INTELLIGENCE

A Tale of Two Orphans: The Potential Ramifications of an Orphan Drug “Cutting in Line”

March 9, 2022

Introduction:

Orphan drugs are the pharmaceutical industry’s way of helping those who suffer from rare conditions. Thanks to the Orphan Drug Act, such patients can get the medications they need, and pharmaceutical companies can be duly incentivized to invest the time and resources required to research and develop these drugs. But what happens when competing rival drug companies are successful in undermining those incentives? The results could have broad, and perhaps unintended, effects throughout the industry.

Orphan Drug Process:

An orphan drug is one produced to treat a rare medical condition. Under the Orphan Drug Act1, drug companies are offered several incentives to create drugs to treat these rare diseases that command smaller, and thus “less profitable,” markets for their treatment. First, a company may request an FDA “orphan drug” designation for a qualifying drug being researched. Upon receiving an orphan drug designation, the pharmaceutical company developing this drug will receive financial benefits such as tax credits during the period for which it conducts safety and efficacy testing. Following receipt of an orphan drug designation, the developer must then file an New Drug Application (NDA) with the Food and Drug Administration (FDA) in order to obtain permission to market the drug. Once the FDA approves the orphan drug’s NDA, then it is permitted to benefit from seven years of marketing exclusivity.

Factual Background:

Firdapse (amifampidine phosphate) was developed by Catalyst Pharmaceuticals Inc. to treat a rare condition known as Lambert-Eaton Myasthenic Syndrome (LEMS).2 In November 2009, the FDA designated Firdapse as an orphan drug. Catalyst then filed its first NDA in 2015, which the FDA rejected on the grounds that Catalyst’s Firdapse application was “not complete to permit a substantive review.” Catalyst re-filed its Firdapse NDA in March 2018. In November 2018, the FDA approved Firdapse to treat LEMS “in adults,” triggering market exclusivity until November 2025.

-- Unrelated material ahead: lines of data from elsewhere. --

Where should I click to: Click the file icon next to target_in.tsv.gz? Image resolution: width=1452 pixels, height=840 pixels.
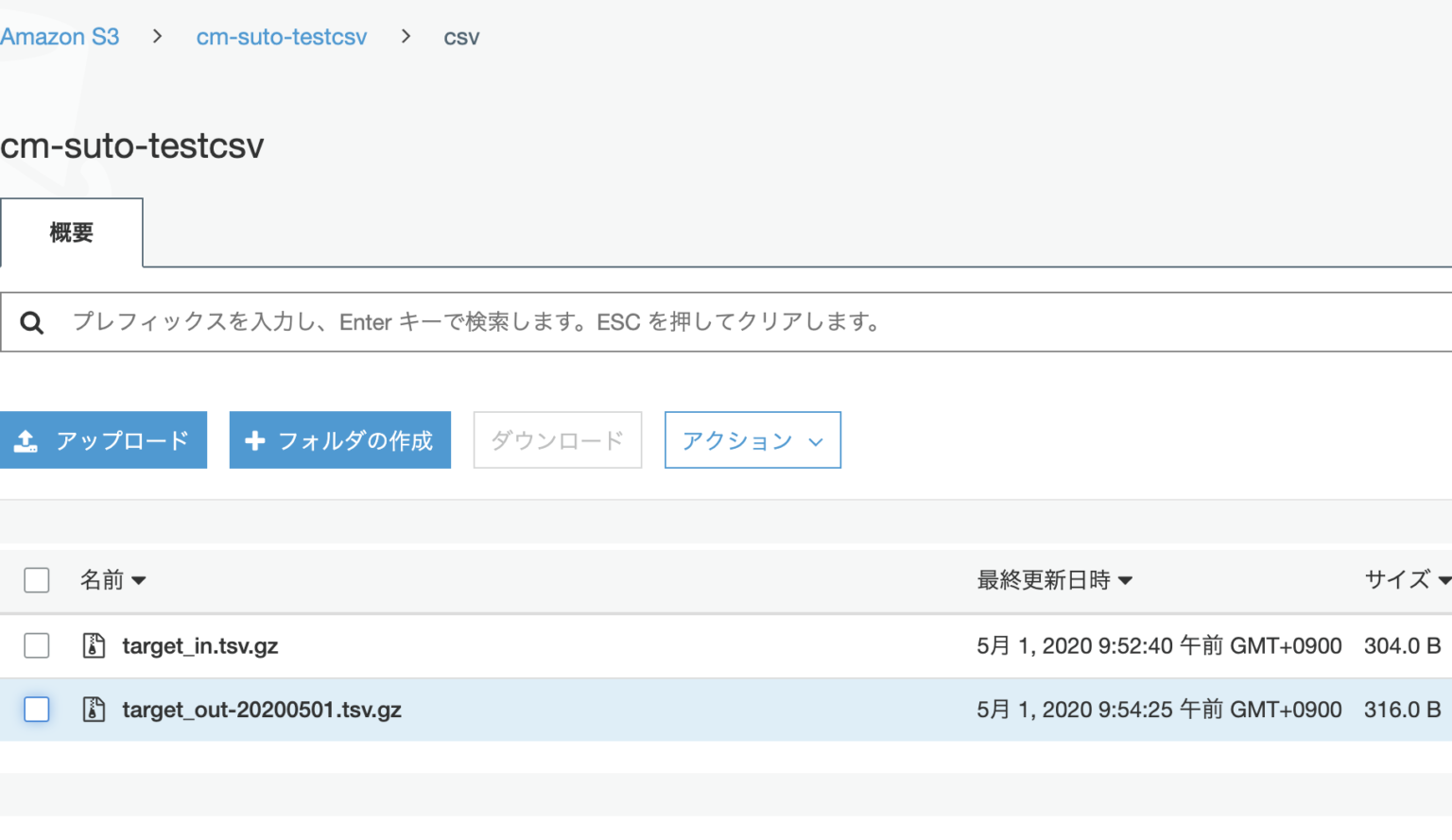click(94, 645)
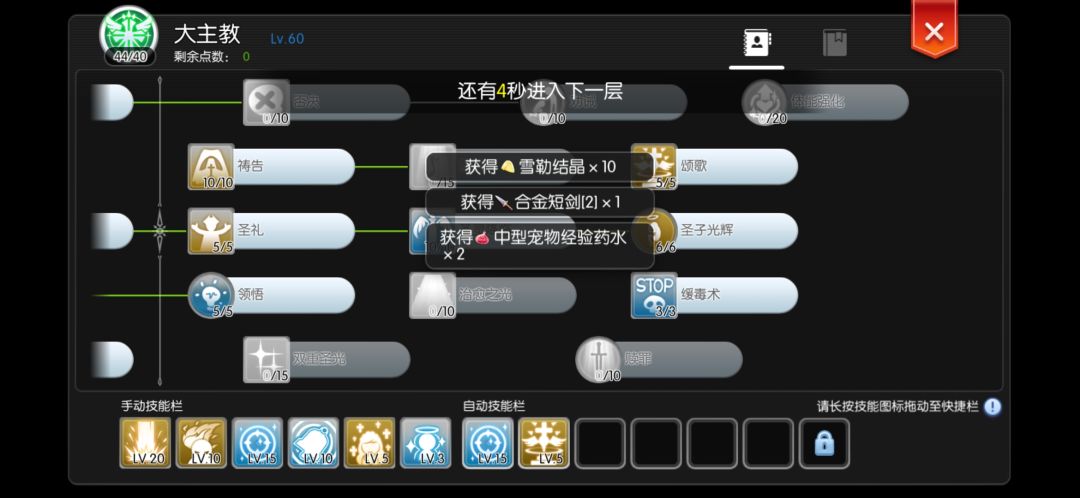1080x498 pixels.
Task: Select the 治愈之光 skill icon
Action: 433,295
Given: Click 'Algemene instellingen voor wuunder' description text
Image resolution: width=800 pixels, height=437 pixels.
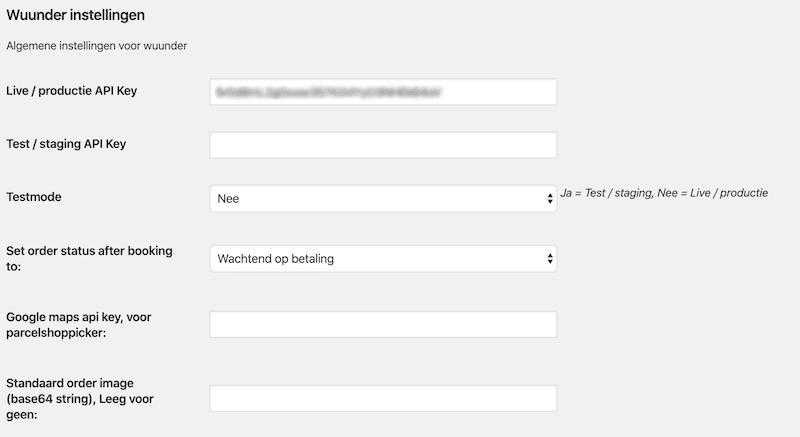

Meanwhile, Jacobus Pharmaceutical Co. Inc. had developed its own amifampridine drug to treat LEMS nineteen years prior to Catalyst’s Firdapse. Jacobus’s drug Ruzurgi received its orphan drug designation from the FDA in 1990. Jacobus continued developing it for more than two decades, delaying its submission of an NDA for Ruzurgi until August 2017, two years after Catalyst’s first NDA for Firdapse was submitted. Ruzurgi’s NDA was rejected. Catalyst’s NDA was approved in November 2018. Jacobus re-filed its NDA in 2018, including information about the treatment of LEMS in patients between the ages of six and sixteen. However, the drug’s label would mention that Ruzurgi may also be used to treat adults. Upon comparison with Catalyst’s approved NDA, the FDA found that Firdapse only covered the treatment of LEMS in adults. Consequently, the FDA construed this to mean that Firdapse only had exclusivity for treating adult patients, and not children. Thus, the FDA took it upon themselves to create an “administrative[] divide” between the treatment of LEMS in adults vs in children.3 As the FDA later acknowledged, this was the first time it ever “approved an application for a drug with an indication to treat pediatric patients for a certain disease while another sponsor has obtained orphan drug exclusivity for a drug application for the same drug with only an indication to treat adult patients for that disease.”4

Journey through the Courts:

Following the FDA’s Ruzurgi approval, Catalyst filed a complaint against the FDA in the Southern District of Florida alleging violations of the Administrative Procedures Act (APA) in approving Jacobus’s NDA. Jacobus intervened as a co-defendant. In its suit, Catalyst sought, among other relief, an order to revoke the FDA’s Ruzurgi approval. Catalyst’s lawsuit was based on two premises:  First, the plain language of the Orphan Drug Act prevented the FDA from approving an NDA for the “same drug” that is used to treat “the same condition,” where Firdapse was approved first and Ruzurgi, the same drug (amifampidine), used to treat the same condition (LEMS), was approved only two years into Firdapse’s 7-year exclusivity. Second, in violation of the Food, Drug and Cosmetics Act (FDCA)5, Ruzurgi had “false or misleading” labeling suggesting that the drug could also be used for adult patients, even though Ruzurgi was only approved to treat children.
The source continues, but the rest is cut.